В письме Екатерине Загорской 1 мая 1916 года:

«С воинской повинностью скверно. Жду на днях письма от дяди Коли – тогда напишу подробнее.

Школа мор. прапорщиков – может быть, из той тупости и нудности, которую назыв. воен. служб. и которую можно только холодно и глубоко презирать, это лучшее; не знаю. Знаю только, что всё это противно»{67}.
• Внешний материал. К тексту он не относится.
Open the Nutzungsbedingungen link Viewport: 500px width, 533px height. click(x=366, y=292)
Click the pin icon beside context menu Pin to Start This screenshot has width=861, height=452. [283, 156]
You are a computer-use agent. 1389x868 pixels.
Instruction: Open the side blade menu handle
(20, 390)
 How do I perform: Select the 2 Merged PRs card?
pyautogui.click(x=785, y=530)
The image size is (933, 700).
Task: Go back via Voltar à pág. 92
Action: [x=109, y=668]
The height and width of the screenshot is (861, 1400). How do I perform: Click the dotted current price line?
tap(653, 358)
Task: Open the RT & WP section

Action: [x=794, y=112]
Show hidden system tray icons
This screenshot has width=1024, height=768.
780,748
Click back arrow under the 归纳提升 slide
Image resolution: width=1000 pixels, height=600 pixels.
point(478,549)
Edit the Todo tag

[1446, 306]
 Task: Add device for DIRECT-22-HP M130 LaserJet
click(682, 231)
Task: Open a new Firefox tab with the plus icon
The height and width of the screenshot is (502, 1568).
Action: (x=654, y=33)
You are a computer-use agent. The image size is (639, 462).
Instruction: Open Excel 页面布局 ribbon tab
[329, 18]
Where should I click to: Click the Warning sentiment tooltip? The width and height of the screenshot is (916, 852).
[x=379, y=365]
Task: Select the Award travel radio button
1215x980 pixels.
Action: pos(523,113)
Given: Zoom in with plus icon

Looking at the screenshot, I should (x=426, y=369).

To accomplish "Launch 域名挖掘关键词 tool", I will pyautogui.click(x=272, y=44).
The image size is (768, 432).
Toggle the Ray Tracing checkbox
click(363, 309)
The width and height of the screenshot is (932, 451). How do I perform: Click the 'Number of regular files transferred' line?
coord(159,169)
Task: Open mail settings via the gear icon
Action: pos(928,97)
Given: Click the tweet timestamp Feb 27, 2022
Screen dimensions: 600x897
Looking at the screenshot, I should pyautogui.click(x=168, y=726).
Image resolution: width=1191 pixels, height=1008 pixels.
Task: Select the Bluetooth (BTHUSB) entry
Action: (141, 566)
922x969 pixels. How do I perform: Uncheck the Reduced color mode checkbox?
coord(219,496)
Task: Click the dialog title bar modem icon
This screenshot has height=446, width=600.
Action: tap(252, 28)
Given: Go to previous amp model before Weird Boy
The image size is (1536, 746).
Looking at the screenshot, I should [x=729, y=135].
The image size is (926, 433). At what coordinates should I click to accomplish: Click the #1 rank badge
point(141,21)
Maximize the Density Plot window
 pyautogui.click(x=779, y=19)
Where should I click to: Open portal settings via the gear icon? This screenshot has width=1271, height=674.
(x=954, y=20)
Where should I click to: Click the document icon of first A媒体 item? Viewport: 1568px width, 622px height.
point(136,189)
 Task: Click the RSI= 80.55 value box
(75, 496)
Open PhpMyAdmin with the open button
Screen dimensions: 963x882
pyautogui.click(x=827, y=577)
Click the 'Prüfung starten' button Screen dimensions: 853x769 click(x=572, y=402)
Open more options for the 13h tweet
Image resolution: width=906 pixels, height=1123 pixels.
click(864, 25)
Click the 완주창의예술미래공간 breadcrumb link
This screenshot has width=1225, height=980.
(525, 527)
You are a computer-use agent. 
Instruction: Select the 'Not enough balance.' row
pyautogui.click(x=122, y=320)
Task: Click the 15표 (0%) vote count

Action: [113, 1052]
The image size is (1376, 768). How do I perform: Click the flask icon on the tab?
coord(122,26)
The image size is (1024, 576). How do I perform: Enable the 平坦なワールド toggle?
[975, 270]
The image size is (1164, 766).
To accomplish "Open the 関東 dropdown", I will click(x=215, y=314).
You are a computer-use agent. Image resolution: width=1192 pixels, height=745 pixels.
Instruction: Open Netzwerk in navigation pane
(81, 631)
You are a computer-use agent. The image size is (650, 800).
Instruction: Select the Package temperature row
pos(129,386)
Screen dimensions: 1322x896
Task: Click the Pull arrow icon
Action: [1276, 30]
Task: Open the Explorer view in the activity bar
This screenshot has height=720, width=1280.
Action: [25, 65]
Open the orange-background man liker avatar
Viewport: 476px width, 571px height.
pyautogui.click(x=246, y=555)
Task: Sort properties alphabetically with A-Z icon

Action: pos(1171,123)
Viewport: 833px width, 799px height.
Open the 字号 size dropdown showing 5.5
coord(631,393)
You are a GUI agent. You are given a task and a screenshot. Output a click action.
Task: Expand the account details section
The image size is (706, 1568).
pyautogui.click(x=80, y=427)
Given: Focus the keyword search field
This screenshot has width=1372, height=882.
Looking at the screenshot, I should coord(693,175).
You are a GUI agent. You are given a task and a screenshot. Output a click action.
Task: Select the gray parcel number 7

Война для Кости Паустовского становится ненавистным обременением, уродующим его внутреннее состояние, и он всячески, даже мысленно, старается освободиться от дум о ней, от любой связи, которая бы так или иначе затягивала в её пучину. Паустовский мечется в думах, стараясь уйти от реальности. Война не его поле битвы. Его ненависть к войне, может несколько феерично и наивно, будет выражена всё в той же короткой автобиографии 1937 года:

«Вся сила ненависти к войне, ко всему старому строю измеряется этим воспоминанием. Тогда я выхватил револьвер, невыносимый гнев душил меня, но передо мной была толпа несчастных, одичавших от голода людей. Они дрались из-за куска варёной говядины. Я выхватил револьвер и разрядил его в небо. Сейчас это кажется мне самому смешным, но этим выстрелом я сразу покончил со всем своим прошлым, с наивной верой в необходимость всепрощения».